AO - Come sei arrivato all'introduzione della luce, sotto forma di neon, nei tuoi lavori? E quale significato ha?


SB - Il neon appare in maniera dirompente con Fontana nel 1951, dopodiché entra velocemente a far parte dei materiali dell'arte né più né meno del pennello e della tavolozza. Se vuoi, ti racconto quando ho utilizzato il neon per la prima volta... Fu in occasione di una mostra alla Galleria Comunale d'Arte Moderna di Spoleto. Decisi di realizzare un ambiente visibile solo da una piccola feritoia. Questo doveva essere una sorta di studiolo, un luogo mentale dove la materia apparisse di pura luce e dove gli oggetti avrebbero dovuto galleggiare come in assenza di gravità.

Disposi allora sotto un tavolo un lungo neon di luce rossa che fu la soluzione al problema delle ombre e quindi del peso della materia. Da lì in poi il neon è riapparso spesso nelle mie opere e quando ce n'è bisogno l'utilizzo.

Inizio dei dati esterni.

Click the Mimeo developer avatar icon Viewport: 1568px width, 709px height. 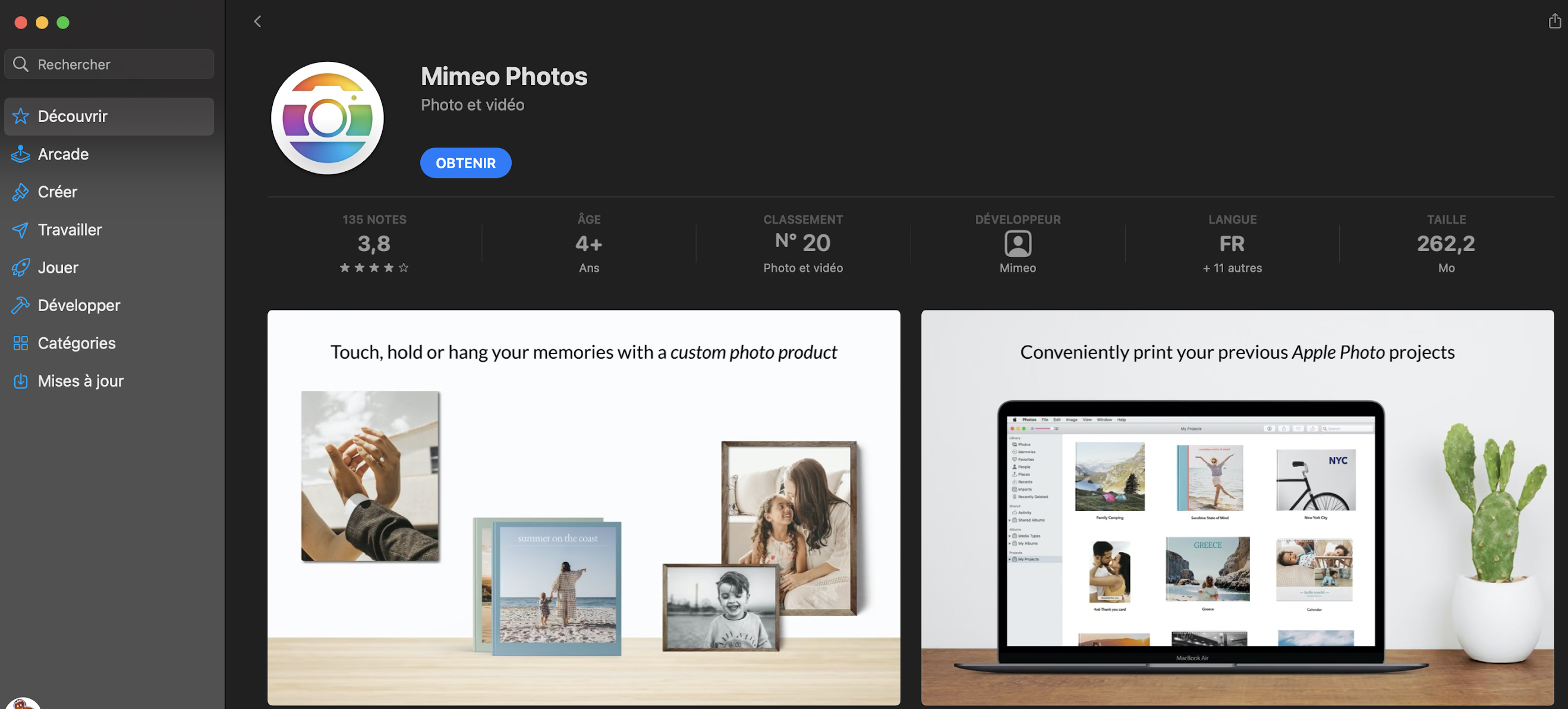pyautogui.click(x=1017, y=245)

AO - Le tue opere hanno uno stretto legame sia con la natura (penso all'impiego di materiali naturali, ma anche all'allestimento in esterno di opere site-specific che dialogano con l'ambiente) che con la tecnologia e la tecnica. Come ti districhi tra questi due apparenti opposti?


SB - Come tu dici, questi due opposti sono solo apparenti. Non si pone quindi alcun problema per me nell'affrontarli. Natura e tecnologia si fondono e si confondono continuamente lungo il percorso.


AO - Un'altra costante è l'interesse per la geometria, per il rapporto spaziale e geometrico che si instaura tra le forme e l'ambiente naturale...


SB - Anche questo è vero. Nascere in un paese che ha dato vita al Rinascimento significa dover fare i conti con la storia e con il paesaggio. In un modo o nell'altro ogni artista italiano si trova ad affrontare questa croce e delizia, ma in nessun caso può permettersi di ignorarne l'esistenza.